Saved entries
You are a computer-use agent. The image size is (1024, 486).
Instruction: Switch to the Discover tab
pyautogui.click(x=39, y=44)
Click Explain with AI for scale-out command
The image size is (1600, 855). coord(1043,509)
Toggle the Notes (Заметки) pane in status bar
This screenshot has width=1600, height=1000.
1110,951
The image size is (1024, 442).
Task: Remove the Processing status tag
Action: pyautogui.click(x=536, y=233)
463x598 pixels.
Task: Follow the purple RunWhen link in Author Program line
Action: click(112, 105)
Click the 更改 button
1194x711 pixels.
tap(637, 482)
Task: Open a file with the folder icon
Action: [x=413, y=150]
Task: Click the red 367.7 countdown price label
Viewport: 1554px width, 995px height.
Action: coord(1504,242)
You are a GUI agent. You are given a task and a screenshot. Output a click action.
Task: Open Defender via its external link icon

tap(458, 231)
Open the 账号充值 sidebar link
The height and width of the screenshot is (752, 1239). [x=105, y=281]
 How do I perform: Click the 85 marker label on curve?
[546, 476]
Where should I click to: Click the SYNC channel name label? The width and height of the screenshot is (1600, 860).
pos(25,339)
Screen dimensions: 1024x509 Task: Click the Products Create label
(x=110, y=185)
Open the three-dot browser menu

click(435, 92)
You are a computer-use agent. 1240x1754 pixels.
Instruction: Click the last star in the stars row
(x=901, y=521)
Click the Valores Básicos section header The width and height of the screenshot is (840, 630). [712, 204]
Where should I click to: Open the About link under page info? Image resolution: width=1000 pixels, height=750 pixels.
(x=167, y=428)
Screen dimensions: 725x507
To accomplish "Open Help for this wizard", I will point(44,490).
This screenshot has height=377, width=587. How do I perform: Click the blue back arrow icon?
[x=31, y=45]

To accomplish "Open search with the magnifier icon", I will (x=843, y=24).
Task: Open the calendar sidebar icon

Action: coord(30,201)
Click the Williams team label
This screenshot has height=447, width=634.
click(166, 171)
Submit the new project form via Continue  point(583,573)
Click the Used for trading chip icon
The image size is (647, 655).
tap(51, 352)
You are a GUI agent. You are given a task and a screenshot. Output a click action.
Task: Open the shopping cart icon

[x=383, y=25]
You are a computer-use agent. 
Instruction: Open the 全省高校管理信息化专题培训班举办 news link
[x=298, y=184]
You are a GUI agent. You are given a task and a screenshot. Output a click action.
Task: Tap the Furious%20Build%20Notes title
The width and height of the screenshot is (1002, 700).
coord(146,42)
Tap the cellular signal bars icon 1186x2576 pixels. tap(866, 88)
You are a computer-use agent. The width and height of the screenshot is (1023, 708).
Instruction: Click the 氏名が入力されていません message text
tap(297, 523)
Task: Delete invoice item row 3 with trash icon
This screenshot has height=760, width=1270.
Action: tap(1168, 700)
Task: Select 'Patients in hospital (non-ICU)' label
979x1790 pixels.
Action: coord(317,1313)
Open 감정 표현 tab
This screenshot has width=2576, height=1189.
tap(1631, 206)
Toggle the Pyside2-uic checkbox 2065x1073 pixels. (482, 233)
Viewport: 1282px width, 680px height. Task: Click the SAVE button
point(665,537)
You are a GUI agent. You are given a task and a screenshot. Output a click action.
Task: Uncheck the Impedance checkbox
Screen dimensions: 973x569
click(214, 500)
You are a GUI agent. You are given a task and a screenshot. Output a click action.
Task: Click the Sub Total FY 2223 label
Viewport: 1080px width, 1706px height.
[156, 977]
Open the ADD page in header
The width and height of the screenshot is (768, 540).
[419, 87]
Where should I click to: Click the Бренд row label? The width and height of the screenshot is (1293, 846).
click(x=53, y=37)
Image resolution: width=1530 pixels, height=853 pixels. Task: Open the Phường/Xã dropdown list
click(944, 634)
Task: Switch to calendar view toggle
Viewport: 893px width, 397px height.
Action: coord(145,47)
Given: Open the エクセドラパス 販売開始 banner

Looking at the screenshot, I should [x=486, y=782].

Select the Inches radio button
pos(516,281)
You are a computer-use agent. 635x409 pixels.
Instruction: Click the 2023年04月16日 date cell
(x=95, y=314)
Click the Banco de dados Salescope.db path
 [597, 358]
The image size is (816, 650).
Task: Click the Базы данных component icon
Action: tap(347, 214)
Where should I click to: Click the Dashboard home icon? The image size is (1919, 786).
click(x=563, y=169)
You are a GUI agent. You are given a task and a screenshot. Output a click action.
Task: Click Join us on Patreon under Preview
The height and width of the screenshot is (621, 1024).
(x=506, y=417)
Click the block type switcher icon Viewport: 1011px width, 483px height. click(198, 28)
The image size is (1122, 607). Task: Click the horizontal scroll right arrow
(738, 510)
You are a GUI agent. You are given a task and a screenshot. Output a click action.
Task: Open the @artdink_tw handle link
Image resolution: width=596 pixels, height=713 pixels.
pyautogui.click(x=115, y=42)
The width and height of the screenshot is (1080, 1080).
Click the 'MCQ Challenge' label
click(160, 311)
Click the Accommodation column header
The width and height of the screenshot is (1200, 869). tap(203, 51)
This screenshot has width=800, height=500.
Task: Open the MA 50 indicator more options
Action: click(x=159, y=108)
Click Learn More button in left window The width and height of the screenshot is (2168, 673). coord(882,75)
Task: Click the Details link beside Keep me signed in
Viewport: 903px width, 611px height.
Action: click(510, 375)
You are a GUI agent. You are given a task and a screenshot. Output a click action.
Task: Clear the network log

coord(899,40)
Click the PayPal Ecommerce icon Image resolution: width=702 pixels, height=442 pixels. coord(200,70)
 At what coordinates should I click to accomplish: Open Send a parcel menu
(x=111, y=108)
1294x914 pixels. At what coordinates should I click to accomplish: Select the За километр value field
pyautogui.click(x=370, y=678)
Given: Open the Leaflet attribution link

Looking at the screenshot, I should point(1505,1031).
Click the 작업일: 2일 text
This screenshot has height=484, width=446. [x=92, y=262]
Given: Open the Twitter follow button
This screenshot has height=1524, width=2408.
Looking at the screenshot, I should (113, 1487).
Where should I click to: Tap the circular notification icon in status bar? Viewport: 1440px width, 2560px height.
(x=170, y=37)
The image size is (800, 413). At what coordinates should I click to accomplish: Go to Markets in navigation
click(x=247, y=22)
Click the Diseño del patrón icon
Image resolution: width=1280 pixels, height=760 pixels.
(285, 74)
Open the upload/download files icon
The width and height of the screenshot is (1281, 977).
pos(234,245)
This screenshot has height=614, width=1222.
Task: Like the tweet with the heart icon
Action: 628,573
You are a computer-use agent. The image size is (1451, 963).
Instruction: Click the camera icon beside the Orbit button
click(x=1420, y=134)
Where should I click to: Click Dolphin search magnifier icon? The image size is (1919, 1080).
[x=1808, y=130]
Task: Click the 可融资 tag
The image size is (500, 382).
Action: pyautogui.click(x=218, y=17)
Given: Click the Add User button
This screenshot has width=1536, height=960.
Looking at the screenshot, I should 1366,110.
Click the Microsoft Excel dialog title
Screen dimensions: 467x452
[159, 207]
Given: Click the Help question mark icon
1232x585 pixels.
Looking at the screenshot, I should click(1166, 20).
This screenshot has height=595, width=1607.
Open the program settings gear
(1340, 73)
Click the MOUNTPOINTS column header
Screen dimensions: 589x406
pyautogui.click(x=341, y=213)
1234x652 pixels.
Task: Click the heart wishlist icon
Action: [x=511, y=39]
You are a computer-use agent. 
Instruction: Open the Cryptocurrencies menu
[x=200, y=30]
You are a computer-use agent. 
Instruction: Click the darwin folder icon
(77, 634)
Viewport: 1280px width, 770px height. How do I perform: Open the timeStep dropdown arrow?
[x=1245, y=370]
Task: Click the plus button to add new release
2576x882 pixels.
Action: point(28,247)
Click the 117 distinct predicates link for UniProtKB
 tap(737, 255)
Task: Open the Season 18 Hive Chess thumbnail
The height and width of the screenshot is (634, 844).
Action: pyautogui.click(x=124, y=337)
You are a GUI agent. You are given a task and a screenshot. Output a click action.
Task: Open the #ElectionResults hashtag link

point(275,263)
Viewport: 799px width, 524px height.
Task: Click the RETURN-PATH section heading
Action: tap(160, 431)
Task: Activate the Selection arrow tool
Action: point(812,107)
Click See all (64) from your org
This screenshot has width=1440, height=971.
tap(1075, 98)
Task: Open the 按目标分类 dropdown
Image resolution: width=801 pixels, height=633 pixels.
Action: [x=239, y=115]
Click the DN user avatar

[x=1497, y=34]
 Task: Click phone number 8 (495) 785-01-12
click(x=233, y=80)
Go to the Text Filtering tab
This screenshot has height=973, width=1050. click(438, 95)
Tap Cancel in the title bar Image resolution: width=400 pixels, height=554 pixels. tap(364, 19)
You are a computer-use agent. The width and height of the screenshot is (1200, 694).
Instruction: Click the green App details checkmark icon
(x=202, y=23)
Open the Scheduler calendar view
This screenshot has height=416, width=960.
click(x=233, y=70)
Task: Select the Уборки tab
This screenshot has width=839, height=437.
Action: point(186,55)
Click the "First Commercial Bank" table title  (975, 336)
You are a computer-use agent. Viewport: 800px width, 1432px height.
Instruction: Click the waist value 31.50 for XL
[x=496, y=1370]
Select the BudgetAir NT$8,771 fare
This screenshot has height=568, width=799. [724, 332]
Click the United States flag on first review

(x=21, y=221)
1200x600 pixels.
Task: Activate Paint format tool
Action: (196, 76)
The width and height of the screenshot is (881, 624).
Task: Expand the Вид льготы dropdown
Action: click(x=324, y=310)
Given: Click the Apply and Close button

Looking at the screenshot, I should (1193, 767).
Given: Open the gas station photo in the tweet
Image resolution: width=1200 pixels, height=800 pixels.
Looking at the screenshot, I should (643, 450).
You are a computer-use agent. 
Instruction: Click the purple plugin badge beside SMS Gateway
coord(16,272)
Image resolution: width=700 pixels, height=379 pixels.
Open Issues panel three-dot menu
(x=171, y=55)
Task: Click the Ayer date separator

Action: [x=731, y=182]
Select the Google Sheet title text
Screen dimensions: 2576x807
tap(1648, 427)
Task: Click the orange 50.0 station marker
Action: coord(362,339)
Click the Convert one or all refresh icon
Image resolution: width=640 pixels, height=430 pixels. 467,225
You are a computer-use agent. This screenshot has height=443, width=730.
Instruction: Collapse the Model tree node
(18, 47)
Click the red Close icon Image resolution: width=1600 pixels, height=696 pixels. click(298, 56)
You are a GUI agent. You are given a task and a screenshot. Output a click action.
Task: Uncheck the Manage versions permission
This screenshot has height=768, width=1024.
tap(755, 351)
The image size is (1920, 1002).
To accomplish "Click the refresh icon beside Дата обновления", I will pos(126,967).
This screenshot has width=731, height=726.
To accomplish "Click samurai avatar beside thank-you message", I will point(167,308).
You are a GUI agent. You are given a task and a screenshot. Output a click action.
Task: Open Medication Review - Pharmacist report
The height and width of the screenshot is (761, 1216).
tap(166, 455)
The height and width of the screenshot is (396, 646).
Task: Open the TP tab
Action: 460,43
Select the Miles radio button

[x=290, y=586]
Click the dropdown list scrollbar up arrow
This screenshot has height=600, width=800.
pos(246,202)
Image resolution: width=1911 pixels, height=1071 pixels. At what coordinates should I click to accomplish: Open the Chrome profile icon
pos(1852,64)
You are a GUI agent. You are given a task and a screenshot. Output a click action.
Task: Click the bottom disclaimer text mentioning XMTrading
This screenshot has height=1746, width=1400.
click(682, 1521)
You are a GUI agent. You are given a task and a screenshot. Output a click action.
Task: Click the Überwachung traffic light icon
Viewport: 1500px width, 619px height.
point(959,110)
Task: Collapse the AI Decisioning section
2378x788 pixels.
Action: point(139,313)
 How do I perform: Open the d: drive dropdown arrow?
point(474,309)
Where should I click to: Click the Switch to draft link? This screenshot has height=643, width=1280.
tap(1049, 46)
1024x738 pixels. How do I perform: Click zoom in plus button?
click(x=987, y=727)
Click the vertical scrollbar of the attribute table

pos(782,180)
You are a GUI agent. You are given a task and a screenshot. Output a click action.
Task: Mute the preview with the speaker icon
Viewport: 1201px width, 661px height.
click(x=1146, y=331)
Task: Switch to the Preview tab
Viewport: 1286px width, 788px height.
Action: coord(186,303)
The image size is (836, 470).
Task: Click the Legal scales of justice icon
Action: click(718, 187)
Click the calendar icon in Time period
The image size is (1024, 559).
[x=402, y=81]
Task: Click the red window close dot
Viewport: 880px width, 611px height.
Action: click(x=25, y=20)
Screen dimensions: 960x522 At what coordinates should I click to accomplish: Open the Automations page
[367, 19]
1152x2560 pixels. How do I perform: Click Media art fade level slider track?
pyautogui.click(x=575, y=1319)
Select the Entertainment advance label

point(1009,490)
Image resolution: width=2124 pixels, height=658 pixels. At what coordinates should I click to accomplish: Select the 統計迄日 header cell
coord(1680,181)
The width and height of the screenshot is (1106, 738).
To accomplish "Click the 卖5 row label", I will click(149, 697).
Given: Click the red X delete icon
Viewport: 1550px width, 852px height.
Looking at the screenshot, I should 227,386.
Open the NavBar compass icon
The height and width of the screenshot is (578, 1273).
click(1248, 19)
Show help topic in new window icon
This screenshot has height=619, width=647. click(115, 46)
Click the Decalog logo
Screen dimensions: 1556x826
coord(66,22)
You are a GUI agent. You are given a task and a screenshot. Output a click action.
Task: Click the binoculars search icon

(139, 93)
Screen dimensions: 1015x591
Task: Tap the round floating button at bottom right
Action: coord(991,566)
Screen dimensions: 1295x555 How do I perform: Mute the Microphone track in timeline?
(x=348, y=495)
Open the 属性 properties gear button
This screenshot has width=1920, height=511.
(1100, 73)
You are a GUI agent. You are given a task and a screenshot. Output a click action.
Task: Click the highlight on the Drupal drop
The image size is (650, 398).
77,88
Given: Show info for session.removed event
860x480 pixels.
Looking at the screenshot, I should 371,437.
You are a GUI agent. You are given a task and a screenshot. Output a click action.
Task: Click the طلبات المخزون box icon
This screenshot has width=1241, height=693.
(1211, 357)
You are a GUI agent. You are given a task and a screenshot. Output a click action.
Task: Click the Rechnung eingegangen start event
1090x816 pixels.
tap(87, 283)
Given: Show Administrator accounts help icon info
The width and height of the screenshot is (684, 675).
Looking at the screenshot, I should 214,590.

### WHAT IS REQUIRED
Reproduce the lines of the entries above from the one with "Open the ADD page in header" to the one with "Task: Click Join us on Patreon under Preview", both included, exactly and without any other line.

### TASK RESPONSE
Open the ADD page in header
The width and height of the screenshot is (768, 540).
[419, 87]
Where should I click to: Click the Бренд row label? The width and height of the screenshot is (1293, 846).
click(x=53, y=37)
Image resolution: width=1530 pixels, height=853 pixels. Task: Open the Phường/Xã dropdown list
click(944, 634)
Task: Switch to calendar view toggle
Viewport: 893px width, 397px height.
Action: coord(145,47)
Given: Open the エクセドラパス 販売開始 banner

Looking at the screenshot, I should [x=486, y=782].

Select the Inches radio button
pos(516,281)
You are a computer-use agent. 635x409 pixels.
Instruction: Click the 2023年04月16日 date cell
(x=95, y=314)
Click the Banco de dados Salescope.db path
 [597, 358]
The image size is (816, 650).
Task: Click the Базы данных component icon
Action: tap(347, 214)
Where should I click to: Click the Dashboard home icon? The image size is (1919, 786).
click(x=563, y=169)
You are a GUI agent. You are given a task and a screenshot. Output a click action.
Task: Click Join us on Patreon under Preview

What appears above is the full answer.